▸ **Materials provided**
------
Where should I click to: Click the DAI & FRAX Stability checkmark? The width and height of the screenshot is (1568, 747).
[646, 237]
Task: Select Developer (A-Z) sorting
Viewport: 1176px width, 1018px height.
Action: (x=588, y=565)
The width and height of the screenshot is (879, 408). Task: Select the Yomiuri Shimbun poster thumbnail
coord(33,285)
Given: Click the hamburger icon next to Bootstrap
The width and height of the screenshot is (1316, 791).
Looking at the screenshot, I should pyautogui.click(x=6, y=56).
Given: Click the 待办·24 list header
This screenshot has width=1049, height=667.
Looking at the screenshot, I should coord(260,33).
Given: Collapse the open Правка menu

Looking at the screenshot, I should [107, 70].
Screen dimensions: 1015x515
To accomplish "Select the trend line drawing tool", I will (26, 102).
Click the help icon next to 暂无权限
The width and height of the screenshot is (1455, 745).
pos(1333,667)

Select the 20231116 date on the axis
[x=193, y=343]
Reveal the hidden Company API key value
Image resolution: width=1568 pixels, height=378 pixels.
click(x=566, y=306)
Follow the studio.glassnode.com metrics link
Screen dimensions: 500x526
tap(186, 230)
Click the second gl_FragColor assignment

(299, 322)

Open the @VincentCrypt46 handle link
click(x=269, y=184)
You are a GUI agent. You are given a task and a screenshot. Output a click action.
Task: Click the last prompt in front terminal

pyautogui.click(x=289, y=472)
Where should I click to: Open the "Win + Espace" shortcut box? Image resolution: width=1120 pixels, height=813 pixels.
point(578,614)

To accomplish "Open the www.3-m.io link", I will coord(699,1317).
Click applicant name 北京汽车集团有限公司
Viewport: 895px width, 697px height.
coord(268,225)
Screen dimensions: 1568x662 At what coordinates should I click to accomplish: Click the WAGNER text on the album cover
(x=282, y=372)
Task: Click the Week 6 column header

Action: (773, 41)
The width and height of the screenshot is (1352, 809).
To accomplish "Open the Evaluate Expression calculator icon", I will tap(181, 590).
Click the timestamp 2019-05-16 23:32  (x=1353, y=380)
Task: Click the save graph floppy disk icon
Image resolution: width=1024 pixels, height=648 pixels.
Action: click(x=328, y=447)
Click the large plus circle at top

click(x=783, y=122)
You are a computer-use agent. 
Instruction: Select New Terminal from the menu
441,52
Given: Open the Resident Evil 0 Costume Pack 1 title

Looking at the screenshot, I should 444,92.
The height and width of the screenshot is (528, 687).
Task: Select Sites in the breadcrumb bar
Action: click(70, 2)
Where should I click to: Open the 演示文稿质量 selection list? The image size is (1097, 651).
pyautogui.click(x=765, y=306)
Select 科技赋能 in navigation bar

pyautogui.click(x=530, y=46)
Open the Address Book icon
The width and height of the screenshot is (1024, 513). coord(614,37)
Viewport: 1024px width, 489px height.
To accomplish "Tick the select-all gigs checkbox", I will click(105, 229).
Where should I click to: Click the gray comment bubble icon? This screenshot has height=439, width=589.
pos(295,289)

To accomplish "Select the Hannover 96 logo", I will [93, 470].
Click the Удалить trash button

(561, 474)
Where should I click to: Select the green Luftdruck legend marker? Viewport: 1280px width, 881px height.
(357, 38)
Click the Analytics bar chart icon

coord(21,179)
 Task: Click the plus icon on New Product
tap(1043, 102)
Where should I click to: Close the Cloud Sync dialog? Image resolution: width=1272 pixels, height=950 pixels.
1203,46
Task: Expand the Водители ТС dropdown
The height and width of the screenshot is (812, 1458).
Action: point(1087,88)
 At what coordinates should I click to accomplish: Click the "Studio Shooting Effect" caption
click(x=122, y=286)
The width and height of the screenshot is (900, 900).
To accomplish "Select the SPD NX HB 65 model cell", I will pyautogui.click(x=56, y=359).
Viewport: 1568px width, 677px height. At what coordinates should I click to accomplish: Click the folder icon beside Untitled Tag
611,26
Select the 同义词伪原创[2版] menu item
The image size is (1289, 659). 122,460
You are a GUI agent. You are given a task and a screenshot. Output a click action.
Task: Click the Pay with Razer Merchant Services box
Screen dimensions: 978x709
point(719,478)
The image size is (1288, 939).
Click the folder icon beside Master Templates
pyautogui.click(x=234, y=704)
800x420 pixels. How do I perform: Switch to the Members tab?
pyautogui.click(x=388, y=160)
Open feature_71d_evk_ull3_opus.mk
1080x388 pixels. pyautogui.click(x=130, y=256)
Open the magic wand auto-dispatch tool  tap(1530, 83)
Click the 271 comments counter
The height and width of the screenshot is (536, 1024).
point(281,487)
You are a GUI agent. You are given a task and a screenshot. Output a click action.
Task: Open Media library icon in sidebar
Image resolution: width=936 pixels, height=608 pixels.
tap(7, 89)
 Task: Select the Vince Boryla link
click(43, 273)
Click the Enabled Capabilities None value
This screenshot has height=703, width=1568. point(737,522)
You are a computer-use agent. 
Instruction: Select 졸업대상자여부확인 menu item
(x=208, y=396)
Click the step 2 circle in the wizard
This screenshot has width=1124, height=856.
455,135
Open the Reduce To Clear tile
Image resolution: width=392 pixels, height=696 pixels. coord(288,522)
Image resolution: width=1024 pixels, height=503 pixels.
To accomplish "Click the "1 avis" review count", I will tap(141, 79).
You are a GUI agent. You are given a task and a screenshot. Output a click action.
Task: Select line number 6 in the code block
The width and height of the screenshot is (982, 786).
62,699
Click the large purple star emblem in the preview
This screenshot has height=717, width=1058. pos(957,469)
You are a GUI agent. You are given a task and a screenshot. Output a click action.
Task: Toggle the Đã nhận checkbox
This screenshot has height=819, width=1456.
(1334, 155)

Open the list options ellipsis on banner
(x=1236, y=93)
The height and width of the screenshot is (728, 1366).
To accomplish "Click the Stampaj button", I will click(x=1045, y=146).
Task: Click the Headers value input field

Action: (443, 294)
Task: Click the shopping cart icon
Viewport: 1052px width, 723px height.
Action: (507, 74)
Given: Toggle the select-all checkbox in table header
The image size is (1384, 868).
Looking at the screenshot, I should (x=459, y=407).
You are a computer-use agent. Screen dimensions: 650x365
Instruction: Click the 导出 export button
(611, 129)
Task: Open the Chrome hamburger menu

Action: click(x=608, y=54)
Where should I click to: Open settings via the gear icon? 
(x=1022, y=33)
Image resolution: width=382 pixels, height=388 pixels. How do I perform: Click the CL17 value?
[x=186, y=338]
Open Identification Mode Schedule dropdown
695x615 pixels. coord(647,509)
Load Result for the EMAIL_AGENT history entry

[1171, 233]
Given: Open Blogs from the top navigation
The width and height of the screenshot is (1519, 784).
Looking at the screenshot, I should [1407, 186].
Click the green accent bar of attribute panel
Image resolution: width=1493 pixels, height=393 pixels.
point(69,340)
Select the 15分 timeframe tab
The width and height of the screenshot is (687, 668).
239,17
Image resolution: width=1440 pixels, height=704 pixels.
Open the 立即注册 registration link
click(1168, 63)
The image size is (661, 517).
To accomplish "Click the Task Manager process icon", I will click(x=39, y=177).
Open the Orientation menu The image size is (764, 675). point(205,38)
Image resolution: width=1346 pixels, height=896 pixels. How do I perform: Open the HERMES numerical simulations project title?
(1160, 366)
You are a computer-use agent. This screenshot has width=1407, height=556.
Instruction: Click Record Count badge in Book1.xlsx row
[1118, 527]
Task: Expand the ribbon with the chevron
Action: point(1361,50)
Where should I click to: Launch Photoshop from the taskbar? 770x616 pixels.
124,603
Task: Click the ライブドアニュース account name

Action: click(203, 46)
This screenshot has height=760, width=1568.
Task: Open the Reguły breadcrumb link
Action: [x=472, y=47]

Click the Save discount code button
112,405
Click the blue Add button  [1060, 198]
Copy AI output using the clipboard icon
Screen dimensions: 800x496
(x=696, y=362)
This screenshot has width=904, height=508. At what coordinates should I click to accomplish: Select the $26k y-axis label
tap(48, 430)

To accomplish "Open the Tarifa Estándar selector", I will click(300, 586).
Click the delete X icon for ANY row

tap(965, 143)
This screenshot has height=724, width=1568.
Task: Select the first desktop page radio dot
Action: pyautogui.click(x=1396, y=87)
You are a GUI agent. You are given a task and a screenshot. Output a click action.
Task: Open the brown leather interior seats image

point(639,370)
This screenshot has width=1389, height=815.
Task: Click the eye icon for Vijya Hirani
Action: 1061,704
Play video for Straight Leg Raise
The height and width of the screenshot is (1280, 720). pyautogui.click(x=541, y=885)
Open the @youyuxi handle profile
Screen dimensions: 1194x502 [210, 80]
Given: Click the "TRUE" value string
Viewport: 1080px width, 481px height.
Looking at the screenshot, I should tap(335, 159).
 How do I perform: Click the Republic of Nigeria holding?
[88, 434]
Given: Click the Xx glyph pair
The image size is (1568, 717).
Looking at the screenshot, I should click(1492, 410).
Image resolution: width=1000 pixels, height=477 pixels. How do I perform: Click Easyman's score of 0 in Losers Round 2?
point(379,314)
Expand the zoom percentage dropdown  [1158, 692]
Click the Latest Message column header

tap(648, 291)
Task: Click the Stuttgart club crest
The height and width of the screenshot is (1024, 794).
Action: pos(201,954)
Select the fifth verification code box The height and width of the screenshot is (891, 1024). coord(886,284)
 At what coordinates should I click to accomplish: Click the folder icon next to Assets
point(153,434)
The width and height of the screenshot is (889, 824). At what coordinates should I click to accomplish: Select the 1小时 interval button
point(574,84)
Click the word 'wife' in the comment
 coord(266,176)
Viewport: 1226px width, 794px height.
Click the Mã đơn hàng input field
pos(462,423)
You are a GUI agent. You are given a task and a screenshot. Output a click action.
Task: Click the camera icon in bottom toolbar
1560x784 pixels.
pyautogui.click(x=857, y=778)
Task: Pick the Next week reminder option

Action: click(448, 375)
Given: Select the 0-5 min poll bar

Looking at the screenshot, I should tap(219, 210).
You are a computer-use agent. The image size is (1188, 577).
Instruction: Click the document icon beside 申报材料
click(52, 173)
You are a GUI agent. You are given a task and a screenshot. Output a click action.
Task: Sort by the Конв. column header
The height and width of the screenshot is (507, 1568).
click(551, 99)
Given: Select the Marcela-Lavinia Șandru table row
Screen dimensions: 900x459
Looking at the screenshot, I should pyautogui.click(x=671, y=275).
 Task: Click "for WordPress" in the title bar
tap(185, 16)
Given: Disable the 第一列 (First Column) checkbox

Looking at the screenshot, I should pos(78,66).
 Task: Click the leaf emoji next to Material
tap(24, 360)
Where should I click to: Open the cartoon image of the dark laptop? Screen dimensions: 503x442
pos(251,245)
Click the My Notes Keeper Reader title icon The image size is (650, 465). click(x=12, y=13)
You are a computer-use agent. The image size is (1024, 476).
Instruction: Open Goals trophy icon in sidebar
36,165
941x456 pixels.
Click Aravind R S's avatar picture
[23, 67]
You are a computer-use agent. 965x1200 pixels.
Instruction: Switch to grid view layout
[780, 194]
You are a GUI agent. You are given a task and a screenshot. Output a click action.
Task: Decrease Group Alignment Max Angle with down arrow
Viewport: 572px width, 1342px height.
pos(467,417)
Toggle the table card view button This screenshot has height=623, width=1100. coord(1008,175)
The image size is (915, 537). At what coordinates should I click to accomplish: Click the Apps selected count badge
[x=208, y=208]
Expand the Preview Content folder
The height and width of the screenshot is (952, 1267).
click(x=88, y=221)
------
▸ **Problem description**
Go through the records above and, whenever a line includes the word "computer", copy it.

▸ **Solution for this problem**
You are a computer-use agent. 
You are a computer-use agent. 
You are a computer-use agent. Screen dimensions: 650x365
You are a computer-use agent. This screenshot has width=1407, height=556.
You are a computer-use agent. The image size is (1188, 577).
You are a computer-use agent. The image size is (1024, 476).
You are a computer-use agent. 965x1200 pixels.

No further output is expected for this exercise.